Screenshot grounding data:
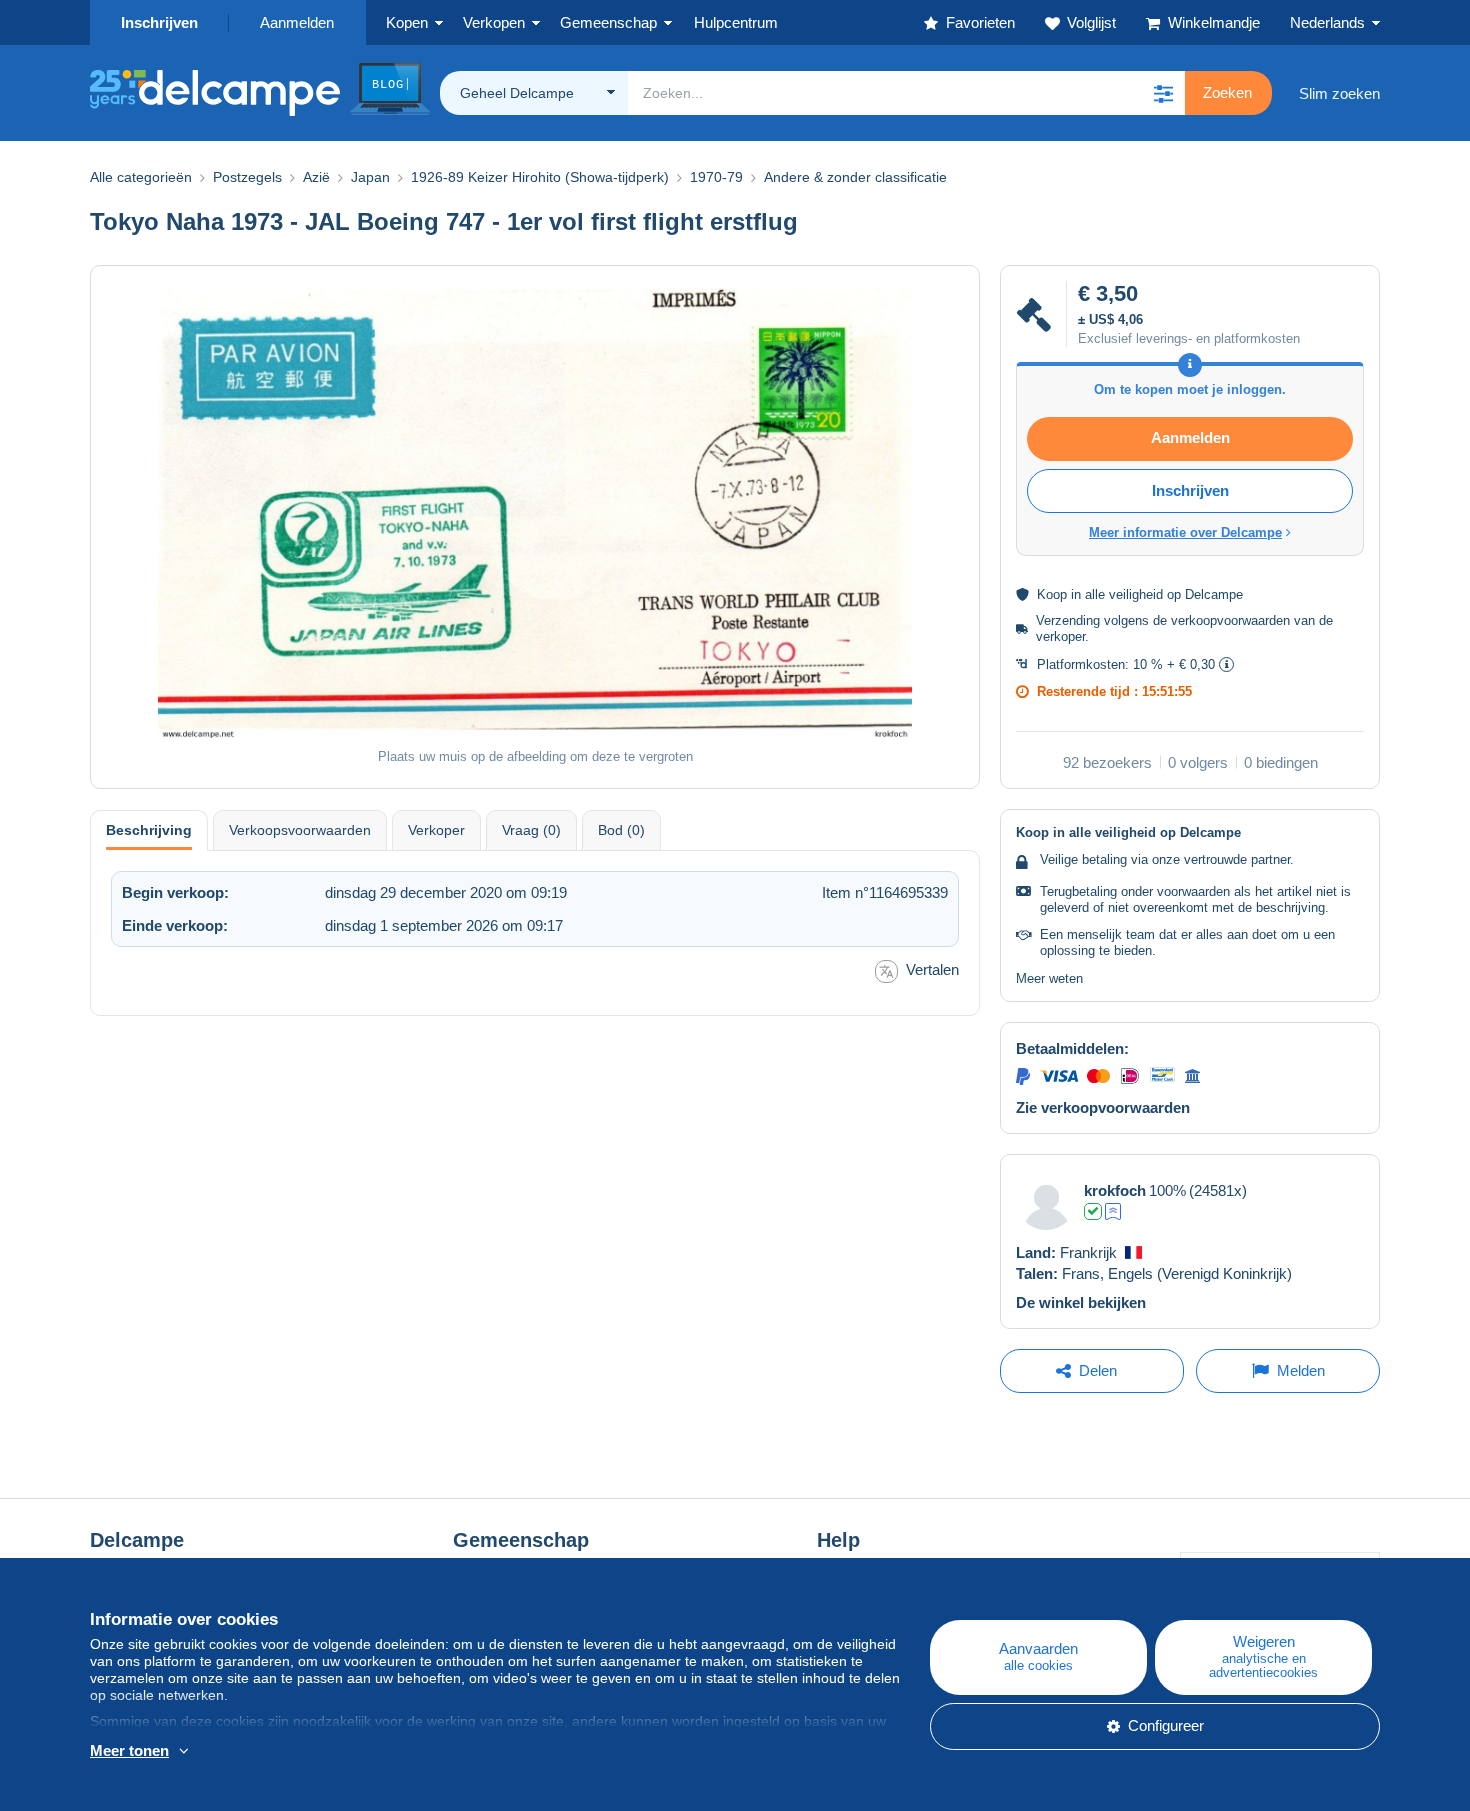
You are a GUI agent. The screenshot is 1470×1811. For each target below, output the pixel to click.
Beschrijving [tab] (149, 830)
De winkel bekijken (1081, 1302)
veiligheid (1136, 594)
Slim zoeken (1339, 93)
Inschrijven (159, 22)
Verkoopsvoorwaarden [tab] (300, 830)
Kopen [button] (407, 22)
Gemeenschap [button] (608, 22)
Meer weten (1049, 978)
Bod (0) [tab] (621, 830)
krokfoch (1115, 1190)
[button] (1163, 93)
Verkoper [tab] (436, 830)
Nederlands (1327, 22)
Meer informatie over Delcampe (1185, 532)
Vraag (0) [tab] (531, 830)
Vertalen (932, 969)
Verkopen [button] (494, 22)
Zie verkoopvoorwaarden (1103, 1107)
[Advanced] (1113, 1211)
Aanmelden (297, 22)
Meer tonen (129, 1750)
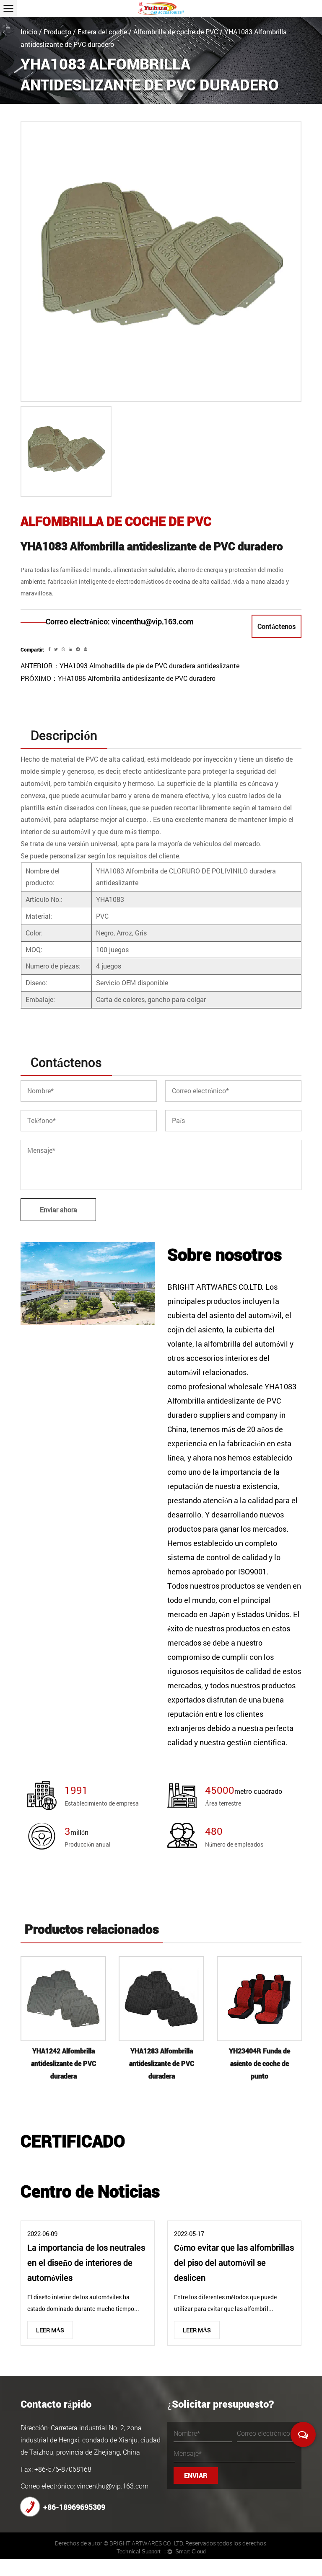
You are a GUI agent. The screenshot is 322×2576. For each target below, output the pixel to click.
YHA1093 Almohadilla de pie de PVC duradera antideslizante (149, 665)
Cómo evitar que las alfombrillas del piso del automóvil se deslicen (234, 2262)
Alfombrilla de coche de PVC (175, 31)
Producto (57, 31)
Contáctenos (276, 626)
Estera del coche (102, 31)
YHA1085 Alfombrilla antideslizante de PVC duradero (137, 678)
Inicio (29, 31)
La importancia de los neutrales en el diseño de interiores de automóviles (86, 2262)
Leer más (50, 2330)
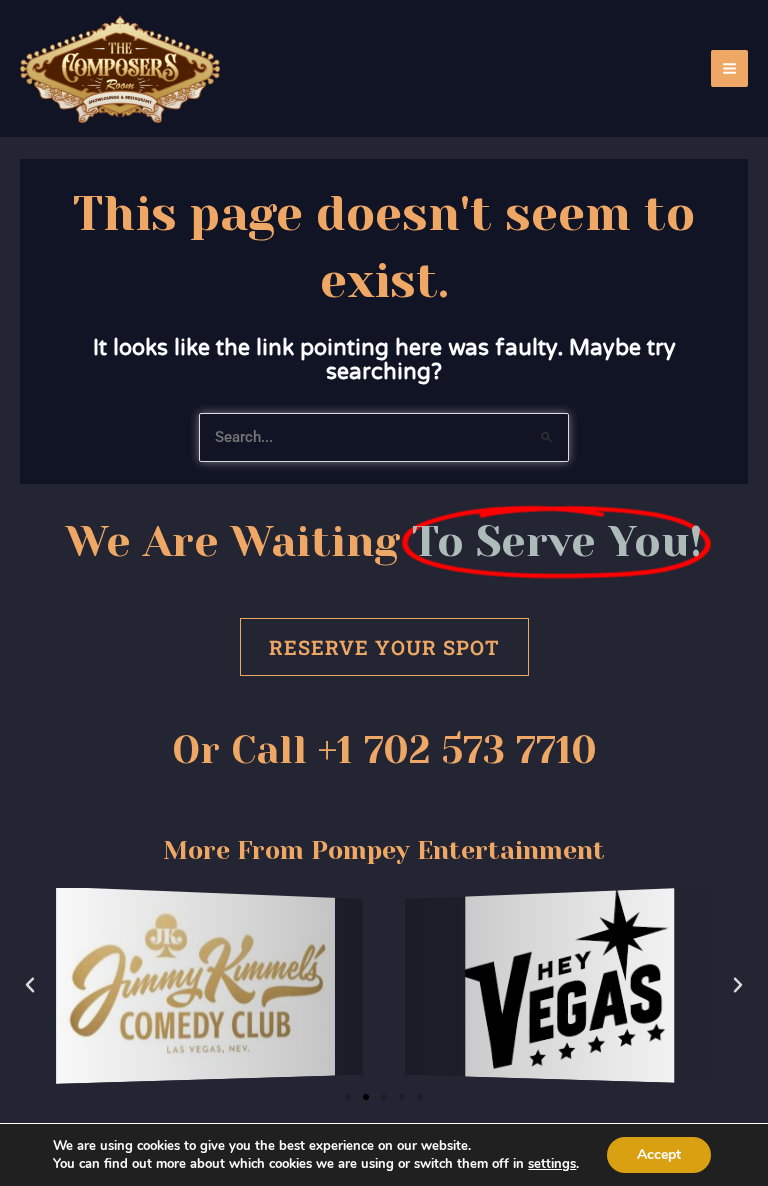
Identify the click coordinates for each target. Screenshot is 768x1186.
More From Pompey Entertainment (384, 850)
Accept (659, 1154)
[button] (30, 985)
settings (552, 1164)
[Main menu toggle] (729, 68)
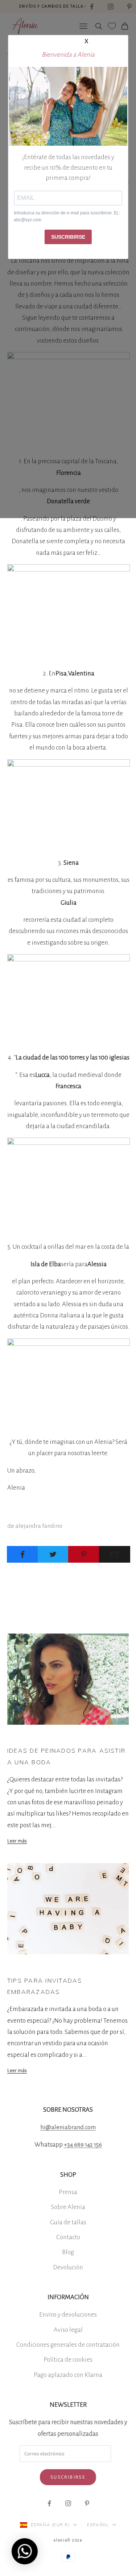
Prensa (68, 2192)
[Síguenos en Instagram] (68, 2503)
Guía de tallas (68, 2222)
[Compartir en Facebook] (22, 1554)
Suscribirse (68, 2477)
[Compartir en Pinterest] (84, 1554)
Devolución (68, 2267)
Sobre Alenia (68, 2207)
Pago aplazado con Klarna (68, 2374)
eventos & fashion (23, 1735)
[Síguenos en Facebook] (49, 2503)
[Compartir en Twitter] (53, 1554)
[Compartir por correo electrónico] (114, 1554)
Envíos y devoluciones (68, 2314)
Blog (68, 2252)
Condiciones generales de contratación (68, 2344)
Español (98, 2524)
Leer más (17, 1840)
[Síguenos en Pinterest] (87, 2503)
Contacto (68, 2237)
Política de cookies (68, 2359)
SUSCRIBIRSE (68, 237)
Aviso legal (68, 2329)
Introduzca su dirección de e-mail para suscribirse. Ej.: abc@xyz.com (67, 216)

What is needed: The data above should be repeated in full and exactly, with no pictures carried over.

Exercise response:
You are a GUI agent. The screenshot is 1470×1811. For each target below, output the pixel to click.
Beschrijving [tab] (149, 830)
De winkel bekijken (1081, 1302)
veiligheid (1136, 594)
Slim zoeken (1339, 93)
Inschrijven (159, 22)
Verkoopsvoorwaarden [tab] (300, 830)
Kopen [button] (407, 22)
Gemeenschap [button] (608, 22)
Meer weten (1049, 978)
Bod (0) [tab] (621, 830)
krokfoch (1115, 1190)
[button] (1163, 93)
Verkoper [tab] (436, 830)
Nederlands (1327, 22)
Meer informatie over Delcampe (1185, 532)
Vraag (0) [tab] (531, 830)
Vertalen (932, 969)
Verkopen [button] (494, 22)
Zie verkoopvoorwaarden (1103, 1107)
[Advanced] (1113, 1211)
Aanmelden (297, 22)
Meer tonen (129, 1750)
You are a GUI agent. The screenshot is 322×2576. For each target below, output the pixel to click.
YHA1093 Almohadilla de pie de PVC duradera antideslizante (149, 665)
Cómo evitar que las alfombrillas del piso del automóvil se deslicen (234, 2262)
Alfombrilla de coche de PVC (175, 31)
Producto (57, 31)
Contáctenos (276, 626)
Estera del coche (102, 31)
YHA1085 Alfombrilla antideslizante de PVC duradero (137, 678)
Inicio (29, 31)
La importancia de los neutrales en el diseño de interiores de automóviles (86, 2262)
Leer más (50, 2330)
Identify the click coordinates for each target. Screenshot is 768x1186.
More From Pompey Entertainment (384, 850)
Accept (659, 1154)
[button] (30, 985)
settings (552, 1164)
[Main menu toggle] (729, 68)
Prensa (68, 2192)
[Síguenos en Instagram] (68, 2503)
Guía de tallas (68, 2222)
[Compartir en Facebook] (22, 1554)
Suscribirse (68, 2477)
[Compartir en Pinterest] (84, 1554)
Devolución (68, 2267)
Sobre Alenia (68, 2207)
Pago aplazado con Klarna (68, 2374)
eventos & fashion (23, 1735)
[Síguenos en Facebook] (49, 2503)
[Compartir en Twitter] (53, 1554)
[Compartir por correo electrónico] (114, 1554)
Envíos y devoluciones (68, 2314)
Blog (68, 2252)
Condiciones generales de contratación (68, 2344)
Español (98, 2524)
Leer más (17, 1840)
[Síguenos en Pinterest] (87, 2503)
Contacto (68, 2237)
Política de cookies (68, 2359)
SUSCRIBIRSE (68, 237)
Aviso legal (68, 2329)
Introduzca su dirección de e-mail para suscribirse. Ej.: abc@xyz.com (67, 216)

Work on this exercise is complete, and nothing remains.